Syndicalisme interdit, droits piétinés, loi bafouée
Un jour, je suis allé voir les représentants de la Confédération Démocratique du Travail (CDT) pour comprendre pourquoi nous n’avions pas le droit de nous syndiquer. On m’a répondu froidement : « Les contrats à durée déterminée ne donnent pas accès au syndicat. » C’est un mensonge grossier, contraire au Code du travail congolais et aux conventions internationales. Aucune loi n’interdit à un travailleur sous contrat à durée déterminée d’adhérer à un syndicat.

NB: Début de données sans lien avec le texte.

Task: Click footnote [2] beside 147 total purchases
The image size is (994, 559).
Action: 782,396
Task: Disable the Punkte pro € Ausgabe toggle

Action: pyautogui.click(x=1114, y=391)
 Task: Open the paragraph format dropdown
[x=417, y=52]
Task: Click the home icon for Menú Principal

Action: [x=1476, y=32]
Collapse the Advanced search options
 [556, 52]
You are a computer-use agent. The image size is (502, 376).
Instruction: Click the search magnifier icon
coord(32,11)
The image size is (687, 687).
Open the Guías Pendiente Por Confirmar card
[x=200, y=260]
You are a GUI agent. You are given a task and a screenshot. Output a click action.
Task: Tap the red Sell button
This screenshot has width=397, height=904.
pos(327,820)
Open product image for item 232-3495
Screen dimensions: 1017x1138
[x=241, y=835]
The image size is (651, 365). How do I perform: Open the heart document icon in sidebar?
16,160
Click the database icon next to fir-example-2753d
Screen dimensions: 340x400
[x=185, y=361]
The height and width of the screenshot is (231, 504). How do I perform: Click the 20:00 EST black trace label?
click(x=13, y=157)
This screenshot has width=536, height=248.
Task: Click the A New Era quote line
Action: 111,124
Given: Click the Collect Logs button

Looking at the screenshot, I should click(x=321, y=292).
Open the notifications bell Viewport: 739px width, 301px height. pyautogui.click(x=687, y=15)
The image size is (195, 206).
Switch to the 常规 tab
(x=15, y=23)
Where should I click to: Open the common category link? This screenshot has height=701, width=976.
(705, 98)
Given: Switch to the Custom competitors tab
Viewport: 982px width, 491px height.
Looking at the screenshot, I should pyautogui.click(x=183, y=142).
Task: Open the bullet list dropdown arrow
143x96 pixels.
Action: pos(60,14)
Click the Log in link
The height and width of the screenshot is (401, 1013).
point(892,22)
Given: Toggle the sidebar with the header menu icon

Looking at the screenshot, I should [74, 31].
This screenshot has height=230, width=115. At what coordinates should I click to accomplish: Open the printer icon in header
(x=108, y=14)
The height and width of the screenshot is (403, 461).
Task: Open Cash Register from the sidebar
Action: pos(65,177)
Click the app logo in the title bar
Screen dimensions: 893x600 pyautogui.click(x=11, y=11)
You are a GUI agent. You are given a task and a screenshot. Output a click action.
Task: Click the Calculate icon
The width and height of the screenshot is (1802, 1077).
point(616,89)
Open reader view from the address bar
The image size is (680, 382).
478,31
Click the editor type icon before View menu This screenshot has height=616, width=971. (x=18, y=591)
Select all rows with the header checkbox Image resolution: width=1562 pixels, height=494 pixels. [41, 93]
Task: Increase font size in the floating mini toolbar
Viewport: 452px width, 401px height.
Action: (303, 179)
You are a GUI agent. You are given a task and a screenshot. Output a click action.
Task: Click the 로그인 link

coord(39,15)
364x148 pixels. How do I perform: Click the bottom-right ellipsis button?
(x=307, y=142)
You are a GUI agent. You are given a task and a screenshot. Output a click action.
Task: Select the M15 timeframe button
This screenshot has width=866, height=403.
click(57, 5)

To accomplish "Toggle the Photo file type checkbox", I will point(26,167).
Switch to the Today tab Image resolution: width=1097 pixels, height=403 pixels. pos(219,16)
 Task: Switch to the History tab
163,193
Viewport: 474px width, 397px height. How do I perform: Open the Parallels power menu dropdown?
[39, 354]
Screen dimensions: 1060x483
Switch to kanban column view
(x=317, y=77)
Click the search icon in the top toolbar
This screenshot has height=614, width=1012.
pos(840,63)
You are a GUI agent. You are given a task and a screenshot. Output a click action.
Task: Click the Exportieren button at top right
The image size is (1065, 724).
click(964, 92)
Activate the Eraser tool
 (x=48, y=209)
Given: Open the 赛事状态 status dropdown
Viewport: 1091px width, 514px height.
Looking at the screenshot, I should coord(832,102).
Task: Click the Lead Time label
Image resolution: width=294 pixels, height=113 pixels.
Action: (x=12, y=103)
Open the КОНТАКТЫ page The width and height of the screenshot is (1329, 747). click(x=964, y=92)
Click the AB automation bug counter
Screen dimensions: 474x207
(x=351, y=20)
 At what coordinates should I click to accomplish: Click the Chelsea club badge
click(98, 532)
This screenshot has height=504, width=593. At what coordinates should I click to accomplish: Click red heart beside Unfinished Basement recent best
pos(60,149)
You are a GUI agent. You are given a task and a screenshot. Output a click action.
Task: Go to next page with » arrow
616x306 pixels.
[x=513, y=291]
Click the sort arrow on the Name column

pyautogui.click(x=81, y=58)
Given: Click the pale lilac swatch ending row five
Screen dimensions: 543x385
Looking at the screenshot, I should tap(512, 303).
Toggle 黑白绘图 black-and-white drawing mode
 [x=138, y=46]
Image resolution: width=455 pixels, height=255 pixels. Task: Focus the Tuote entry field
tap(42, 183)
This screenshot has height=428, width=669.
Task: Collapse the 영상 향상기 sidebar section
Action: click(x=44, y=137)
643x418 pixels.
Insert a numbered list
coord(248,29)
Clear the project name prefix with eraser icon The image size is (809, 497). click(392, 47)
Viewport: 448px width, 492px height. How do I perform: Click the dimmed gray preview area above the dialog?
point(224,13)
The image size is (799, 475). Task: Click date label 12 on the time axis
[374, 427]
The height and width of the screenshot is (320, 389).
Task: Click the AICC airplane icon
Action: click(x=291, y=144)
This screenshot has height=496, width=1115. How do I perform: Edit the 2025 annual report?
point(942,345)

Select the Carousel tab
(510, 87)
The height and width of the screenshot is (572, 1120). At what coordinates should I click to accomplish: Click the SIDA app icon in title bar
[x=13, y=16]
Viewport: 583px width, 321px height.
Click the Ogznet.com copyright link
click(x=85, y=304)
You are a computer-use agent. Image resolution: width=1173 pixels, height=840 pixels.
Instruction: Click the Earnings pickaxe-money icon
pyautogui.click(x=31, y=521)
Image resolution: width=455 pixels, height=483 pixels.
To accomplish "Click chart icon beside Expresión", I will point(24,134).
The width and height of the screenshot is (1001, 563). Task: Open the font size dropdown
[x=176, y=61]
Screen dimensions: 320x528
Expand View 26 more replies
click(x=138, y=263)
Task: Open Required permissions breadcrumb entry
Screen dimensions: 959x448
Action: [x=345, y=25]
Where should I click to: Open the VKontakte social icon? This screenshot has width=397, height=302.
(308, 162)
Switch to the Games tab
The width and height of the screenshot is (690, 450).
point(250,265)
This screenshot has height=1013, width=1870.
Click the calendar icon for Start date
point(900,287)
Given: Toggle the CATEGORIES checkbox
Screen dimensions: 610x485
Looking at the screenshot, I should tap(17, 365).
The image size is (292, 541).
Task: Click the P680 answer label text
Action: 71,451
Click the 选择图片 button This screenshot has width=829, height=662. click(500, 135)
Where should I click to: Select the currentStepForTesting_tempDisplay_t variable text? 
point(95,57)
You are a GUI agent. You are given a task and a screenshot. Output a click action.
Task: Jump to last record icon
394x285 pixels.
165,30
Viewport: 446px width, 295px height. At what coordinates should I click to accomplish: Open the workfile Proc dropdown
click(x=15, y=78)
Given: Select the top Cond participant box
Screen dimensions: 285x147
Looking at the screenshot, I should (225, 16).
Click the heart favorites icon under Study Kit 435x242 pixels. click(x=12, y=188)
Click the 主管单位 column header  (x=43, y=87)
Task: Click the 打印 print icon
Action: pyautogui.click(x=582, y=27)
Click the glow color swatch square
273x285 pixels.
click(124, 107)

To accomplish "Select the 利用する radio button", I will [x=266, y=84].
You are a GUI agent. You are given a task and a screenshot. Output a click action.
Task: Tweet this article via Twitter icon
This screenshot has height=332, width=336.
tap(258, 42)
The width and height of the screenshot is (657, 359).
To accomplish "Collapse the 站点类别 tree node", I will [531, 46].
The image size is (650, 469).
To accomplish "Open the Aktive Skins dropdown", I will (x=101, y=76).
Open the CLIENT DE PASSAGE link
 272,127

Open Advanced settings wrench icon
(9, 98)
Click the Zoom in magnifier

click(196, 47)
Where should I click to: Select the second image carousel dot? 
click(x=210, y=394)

Cette réponse montre bien la volonté délibérée d’empêcher toute organisation collective.
À TFM :
- Les réunions sont interdites sans autorisation,
- Aucune représentation ouvrière indépendante n’est tolérée,
- Les syndicats présents sont infiltrés, contrôlés ou cooptés.
La direction applique une politique de répression préventive, en s’appuyant sur des contremaîtres congolais dociles, chargés d’éteindre toute étincelle de révolte.
Un système mortel
La « sécurité » au travail est une illusion pour les ouvriers congolais. Nous étions exposés chaque jour à des substances chimiques hautement toxiques (acides, solvants). Les équipements de protection étaient inexistants ou inadéquats et les procédures de sécurité s’appliquaient uniquement aux travailleurs chinois.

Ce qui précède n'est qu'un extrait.